Additional information on existing native title processes

This last section of the Discussion Paper gives more detail about the current native title arrangements for public housing and infrastructure.

Uncertainty about when future acts regime is triggered

It is unclear whether the provision of housing and public infrastructure on Indigenous land will trigger the need to comply with current Native Title Act processes.

Assuming native title could exist at a particular location, a housing or infrastructure project may or may not interfere with it depending on the nature of the project and the underlying land tenure and management arrangements.

Land rights schemes typically give a managing body the right to engage in limited dealings with the land. When dealing with the land within the scope of its powers, it is unclear whether a managing body's dealings will have any impact on native title. It is unnecessary to comply with the future acts regime for any dealings which do not affect native title.

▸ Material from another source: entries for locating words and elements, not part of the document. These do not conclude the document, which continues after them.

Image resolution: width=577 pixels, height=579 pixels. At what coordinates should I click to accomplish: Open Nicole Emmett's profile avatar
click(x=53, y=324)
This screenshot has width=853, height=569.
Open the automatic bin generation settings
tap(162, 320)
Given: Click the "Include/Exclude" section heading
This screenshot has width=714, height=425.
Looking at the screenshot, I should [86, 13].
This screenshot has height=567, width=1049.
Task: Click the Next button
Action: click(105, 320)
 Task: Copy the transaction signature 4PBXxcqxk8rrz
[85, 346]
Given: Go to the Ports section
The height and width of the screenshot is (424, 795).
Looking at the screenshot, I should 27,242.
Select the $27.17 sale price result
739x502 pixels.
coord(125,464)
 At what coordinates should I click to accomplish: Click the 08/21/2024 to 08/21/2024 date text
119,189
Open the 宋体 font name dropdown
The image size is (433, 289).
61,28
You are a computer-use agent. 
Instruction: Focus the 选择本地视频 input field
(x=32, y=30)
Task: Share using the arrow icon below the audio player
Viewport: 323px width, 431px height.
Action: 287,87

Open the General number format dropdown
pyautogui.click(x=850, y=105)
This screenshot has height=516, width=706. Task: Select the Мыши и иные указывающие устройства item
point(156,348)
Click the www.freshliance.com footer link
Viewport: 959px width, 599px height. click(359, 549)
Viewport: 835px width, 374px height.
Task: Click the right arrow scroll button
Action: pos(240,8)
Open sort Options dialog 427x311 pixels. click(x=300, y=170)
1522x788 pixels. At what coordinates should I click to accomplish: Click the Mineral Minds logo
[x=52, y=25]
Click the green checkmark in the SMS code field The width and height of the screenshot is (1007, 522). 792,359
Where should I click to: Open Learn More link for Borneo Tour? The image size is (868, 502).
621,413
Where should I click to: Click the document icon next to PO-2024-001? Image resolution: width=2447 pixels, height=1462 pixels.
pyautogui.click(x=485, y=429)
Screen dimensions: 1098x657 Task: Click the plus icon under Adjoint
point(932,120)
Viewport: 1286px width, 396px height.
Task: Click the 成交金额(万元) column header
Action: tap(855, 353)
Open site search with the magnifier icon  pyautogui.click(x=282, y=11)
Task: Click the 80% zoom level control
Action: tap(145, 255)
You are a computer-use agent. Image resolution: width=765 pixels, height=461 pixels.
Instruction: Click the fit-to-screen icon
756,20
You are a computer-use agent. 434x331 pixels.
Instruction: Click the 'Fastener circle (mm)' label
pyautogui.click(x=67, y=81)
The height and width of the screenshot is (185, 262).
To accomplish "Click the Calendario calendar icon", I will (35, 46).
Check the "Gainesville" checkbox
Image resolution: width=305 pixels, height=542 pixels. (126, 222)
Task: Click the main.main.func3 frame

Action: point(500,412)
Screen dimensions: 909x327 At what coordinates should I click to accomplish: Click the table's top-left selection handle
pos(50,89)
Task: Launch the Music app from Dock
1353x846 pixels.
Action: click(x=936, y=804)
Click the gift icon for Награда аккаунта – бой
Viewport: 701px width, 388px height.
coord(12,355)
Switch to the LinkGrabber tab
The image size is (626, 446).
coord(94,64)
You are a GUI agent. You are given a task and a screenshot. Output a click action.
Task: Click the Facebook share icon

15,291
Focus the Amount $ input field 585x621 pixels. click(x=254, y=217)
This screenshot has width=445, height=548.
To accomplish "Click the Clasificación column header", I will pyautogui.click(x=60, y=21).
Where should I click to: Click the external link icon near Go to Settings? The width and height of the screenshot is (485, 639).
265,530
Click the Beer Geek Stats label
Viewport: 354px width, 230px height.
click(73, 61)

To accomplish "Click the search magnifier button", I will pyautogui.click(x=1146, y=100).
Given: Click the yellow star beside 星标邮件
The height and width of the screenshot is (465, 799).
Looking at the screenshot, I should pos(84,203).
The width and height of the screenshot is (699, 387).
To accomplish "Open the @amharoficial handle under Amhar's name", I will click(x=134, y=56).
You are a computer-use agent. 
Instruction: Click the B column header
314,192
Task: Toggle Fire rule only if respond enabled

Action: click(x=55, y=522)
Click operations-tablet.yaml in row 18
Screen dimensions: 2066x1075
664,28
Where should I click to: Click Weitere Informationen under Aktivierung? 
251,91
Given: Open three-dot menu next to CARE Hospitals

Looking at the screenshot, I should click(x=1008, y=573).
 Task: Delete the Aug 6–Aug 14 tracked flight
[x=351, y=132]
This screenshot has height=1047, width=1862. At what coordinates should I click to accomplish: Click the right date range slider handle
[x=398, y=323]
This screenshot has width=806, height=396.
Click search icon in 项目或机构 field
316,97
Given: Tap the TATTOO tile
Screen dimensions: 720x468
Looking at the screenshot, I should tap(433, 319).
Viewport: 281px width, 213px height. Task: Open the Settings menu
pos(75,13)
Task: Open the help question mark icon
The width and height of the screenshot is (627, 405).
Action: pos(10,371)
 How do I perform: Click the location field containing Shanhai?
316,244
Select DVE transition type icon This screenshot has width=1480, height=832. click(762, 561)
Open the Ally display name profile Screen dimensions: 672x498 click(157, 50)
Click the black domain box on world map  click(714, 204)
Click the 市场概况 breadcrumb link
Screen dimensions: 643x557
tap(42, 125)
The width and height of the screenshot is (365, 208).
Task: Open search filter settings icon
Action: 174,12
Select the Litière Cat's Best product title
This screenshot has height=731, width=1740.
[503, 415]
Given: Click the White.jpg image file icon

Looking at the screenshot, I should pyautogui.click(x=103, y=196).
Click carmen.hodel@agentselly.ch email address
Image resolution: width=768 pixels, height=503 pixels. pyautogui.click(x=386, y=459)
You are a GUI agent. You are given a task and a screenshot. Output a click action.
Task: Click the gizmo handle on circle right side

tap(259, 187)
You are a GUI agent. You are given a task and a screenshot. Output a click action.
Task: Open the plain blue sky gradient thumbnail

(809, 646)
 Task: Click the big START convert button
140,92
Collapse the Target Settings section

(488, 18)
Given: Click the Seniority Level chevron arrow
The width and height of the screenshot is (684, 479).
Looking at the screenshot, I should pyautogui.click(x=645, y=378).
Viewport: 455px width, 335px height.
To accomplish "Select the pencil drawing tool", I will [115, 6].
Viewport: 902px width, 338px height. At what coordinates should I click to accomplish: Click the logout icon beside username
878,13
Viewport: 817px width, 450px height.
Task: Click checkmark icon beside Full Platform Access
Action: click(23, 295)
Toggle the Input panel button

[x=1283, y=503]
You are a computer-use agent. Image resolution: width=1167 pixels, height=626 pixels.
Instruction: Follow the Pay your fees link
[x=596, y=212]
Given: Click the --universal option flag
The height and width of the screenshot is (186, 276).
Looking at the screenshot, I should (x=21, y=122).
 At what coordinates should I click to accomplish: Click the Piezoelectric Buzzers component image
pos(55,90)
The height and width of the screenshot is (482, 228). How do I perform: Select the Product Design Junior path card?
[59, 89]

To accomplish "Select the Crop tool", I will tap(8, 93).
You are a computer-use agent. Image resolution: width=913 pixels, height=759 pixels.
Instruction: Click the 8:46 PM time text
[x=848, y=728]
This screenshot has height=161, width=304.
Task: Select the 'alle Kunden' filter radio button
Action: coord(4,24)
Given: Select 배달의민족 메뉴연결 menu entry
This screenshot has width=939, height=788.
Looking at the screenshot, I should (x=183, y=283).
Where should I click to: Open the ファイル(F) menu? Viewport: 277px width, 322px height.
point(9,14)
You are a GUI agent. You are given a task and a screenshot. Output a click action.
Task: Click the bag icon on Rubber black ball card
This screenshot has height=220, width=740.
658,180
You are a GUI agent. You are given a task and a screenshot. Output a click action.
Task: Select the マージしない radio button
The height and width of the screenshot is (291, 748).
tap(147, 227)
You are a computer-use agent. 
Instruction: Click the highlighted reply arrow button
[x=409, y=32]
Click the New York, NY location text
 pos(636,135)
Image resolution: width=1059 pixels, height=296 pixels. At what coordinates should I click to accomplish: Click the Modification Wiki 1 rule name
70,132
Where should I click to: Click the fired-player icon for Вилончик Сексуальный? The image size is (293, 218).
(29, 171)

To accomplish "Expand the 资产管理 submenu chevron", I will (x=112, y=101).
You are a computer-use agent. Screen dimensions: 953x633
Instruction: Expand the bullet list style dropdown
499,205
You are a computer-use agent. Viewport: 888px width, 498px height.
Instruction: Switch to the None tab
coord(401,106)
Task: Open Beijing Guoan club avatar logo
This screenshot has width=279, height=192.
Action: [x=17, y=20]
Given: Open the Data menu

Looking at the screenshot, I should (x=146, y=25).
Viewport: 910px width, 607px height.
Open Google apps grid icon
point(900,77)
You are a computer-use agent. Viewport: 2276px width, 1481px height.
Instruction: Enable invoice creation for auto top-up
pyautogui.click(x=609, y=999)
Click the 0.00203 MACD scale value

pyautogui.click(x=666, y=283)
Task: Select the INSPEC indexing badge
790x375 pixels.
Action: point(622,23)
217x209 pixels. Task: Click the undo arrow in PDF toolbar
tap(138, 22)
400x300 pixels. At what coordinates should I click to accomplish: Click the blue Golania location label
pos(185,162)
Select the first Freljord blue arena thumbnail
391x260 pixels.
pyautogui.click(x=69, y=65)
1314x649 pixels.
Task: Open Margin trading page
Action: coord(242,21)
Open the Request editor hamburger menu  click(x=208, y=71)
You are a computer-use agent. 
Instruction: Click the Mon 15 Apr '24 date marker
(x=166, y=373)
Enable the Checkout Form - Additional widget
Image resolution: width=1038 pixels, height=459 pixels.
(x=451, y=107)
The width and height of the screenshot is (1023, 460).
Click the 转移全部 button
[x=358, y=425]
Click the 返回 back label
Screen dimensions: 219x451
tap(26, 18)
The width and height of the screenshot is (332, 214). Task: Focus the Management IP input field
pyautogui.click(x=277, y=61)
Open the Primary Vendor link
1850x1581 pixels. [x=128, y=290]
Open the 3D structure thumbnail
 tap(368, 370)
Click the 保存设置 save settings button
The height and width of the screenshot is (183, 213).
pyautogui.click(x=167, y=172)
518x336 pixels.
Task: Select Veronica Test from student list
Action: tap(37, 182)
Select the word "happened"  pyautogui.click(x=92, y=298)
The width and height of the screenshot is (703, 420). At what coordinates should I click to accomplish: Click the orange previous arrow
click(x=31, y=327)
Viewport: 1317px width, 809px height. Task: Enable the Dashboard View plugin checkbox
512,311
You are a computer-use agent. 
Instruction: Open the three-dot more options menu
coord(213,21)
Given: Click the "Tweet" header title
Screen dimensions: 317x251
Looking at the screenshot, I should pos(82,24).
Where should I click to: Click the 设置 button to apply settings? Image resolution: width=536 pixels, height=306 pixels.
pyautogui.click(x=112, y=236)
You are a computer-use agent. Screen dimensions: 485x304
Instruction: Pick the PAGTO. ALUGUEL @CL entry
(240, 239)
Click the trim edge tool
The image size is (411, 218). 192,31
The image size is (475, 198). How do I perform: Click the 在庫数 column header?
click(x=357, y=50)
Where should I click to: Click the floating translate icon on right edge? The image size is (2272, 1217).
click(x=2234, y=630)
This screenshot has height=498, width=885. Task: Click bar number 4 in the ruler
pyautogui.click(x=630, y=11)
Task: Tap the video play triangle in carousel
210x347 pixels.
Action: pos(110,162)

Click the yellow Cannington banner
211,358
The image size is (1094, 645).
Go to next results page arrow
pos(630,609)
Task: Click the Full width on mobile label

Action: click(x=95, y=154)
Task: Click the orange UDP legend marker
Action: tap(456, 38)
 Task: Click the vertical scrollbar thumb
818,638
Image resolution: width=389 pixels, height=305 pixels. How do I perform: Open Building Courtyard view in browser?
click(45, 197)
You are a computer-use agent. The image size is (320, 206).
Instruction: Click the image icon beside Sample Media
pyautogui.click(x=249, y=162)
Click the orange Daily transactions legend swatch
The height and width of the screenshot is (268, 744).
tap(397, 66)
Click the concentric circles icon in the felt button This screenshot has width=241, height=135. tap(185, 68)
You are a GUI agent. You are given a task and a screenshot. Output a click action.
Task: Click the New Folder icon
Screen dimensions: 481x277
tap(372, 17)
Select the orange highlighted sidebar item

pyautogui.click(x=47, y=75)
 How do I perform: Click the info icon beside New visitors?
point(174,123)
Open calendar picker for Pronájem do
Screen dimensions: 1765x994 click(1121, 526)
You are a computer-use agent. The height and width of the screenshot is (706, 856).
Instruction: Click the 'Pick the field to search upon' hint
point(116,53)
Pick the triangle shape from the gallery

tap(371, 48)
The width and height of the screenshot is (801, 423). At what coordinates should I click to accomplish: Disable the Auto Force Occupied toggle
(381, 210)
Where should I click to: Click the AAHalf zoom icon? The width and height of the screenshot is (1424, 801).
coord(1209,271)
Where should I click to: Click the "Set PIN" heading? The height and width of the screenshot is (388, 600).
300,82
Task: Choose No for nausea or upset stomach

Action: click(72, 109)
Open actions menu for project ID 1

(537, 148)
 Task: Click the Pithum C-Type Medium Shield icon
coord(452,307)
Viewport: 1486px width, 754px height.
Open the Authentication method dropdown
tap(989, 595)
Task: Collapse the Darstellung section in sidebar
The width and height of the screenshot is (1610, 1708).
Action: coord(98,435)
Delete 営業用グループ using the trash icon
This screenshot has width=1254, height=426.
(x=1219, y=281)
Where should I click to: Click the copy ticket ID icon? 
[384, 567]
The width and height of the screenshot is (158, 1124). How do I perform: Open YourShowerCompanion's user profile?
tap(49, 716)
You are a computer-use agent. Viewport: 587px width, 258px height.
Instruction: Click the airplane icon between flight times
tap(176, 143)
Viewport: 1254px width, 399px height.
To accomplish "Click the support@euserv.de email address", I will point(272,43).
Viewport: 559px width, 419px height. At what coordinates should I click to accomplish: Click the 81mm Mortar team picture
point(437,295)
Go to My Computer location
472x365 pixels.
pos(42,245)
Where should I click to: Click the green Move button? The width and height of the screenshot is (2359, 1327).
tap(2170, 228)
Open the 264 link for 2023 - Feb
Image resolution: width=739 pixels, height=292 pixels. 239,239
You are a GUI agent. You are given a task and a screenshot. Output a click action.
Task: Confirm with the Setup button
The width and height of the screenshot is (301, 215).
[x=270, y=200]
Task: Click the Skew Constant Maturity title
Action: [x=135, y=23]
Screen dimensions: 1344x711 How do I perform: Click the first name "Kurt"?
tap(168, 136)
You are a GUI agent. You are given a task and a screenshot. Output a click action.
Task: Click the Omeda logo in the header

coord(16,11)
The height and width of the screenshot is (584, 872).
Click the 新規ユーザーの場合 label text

This means in many cases it may be strictly unnecessary to comply with the future acts regime in order to proceed with public housing and infrastructure projects in Indigenous communities. Many such projects could involve acts which go no further (in terms of their impact on native title) than the acts involved in creating the underlying land interest and management body. However substantial due diligence would be required to confirm this in every instance, and in order to be certain that acts are valid, to reduce complexity, and to ensure appropriate consultation, many project proponents (particularly governments) try to comply with the future acts regime anyway.

Uncertainty about how to comply with future acts regime

None of the existing specific future acts processes is specifically aimed at development in remote Indigenous communities for the benefit of their residents. Accordingly, it is unclear whether any of the existing provisions can be used to ensure the validity of public housing and infrastructure.

Subdivision J applies to future acts (including construction of public works) done in accordance with a reservation of land for a particular purpose made before 23 December 1996. However it is unclear whether a grant or reservation under an Aboriginal land rights scheme would be covered by Subdivision J because the grant may not be for a 'particular' enough purpose. In any case, Subdivision J has no application where the grant or reservation was made after 23 December 1996.

Aside from the uncertainty of Subdivision J's application, it is not clear that it constitutes the appropriate framework for this activity. In particular, where the act validated by Subdivision J involves the construction of public works, the act extinguishes native title. By contrast, the 'non-extinguishment principle' is applicable to other acts covered by Subdivision J, enabling the native title to again have full force and effect once the future act ceases to operate. The Government is committed to the 'non-extinguishment principle', wherever possible, and minimising the impact of public housing and infrastructure on native title.

Subdivision K, which covers acts involving facilities for services to the public, is also sometimes considered as a path for ensuring validity of public housing and infrastructure. It too suffers considerable uncertainty and uneven application. Some of the infrastructure facilities that governments intend to construct (e.g. houses, police stations, schools, and medical clinics) may fall outside the definition of infrastructure under Subdivision K. It is also uncertain whether these facilities would be considered to be operated for 'the general public'.